- _What is being asked_
Please format everything from the start of the material down to the line containing "This screenshot has", inclusive, as a JSON list of strings with one string per line. Leave out blank lines.

- _Records from a collection_
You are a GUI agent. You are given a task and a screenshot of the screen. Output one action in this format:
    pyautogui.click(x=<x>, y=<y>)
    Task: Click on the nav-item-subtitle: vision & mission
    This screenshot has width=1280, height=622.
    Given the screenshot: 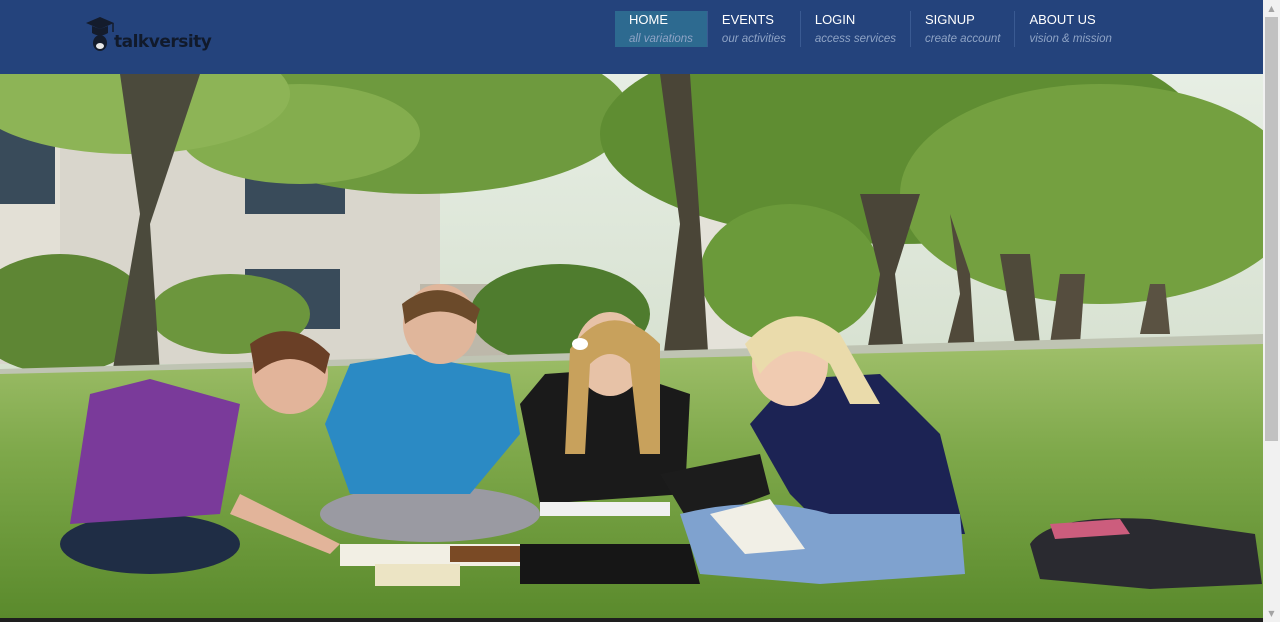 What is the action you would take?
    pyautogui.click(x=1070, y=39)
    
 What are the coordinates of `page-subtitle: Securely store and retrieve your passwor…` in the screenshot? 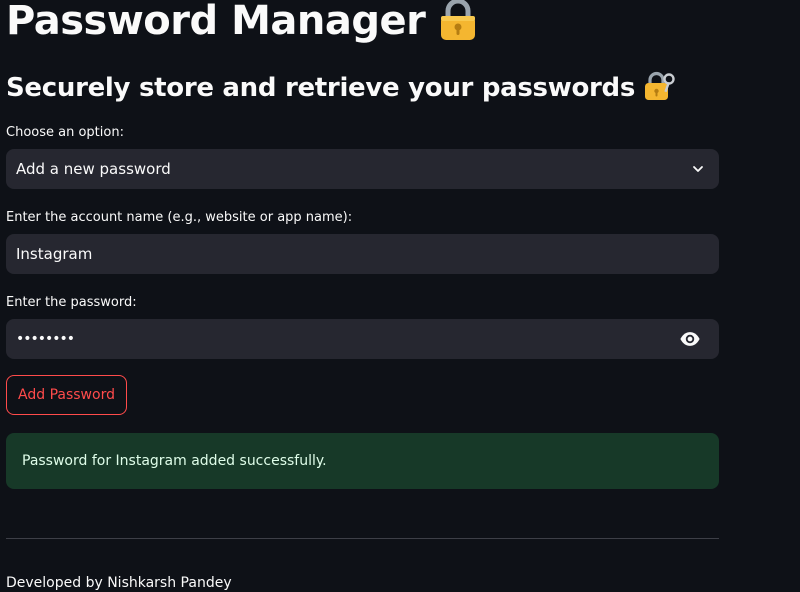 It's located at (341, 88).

- _Written response_
[
  "You are a GUI agent. You are given a task and a screenshot of the screen. Output one action in this format:",
  "    pyautogui.click(x=<x>, y=<y>)",
  "    Task: Click on the nav-item-subtitle: vision & mission",
  "    This screenshot has width=1280, height=622."
]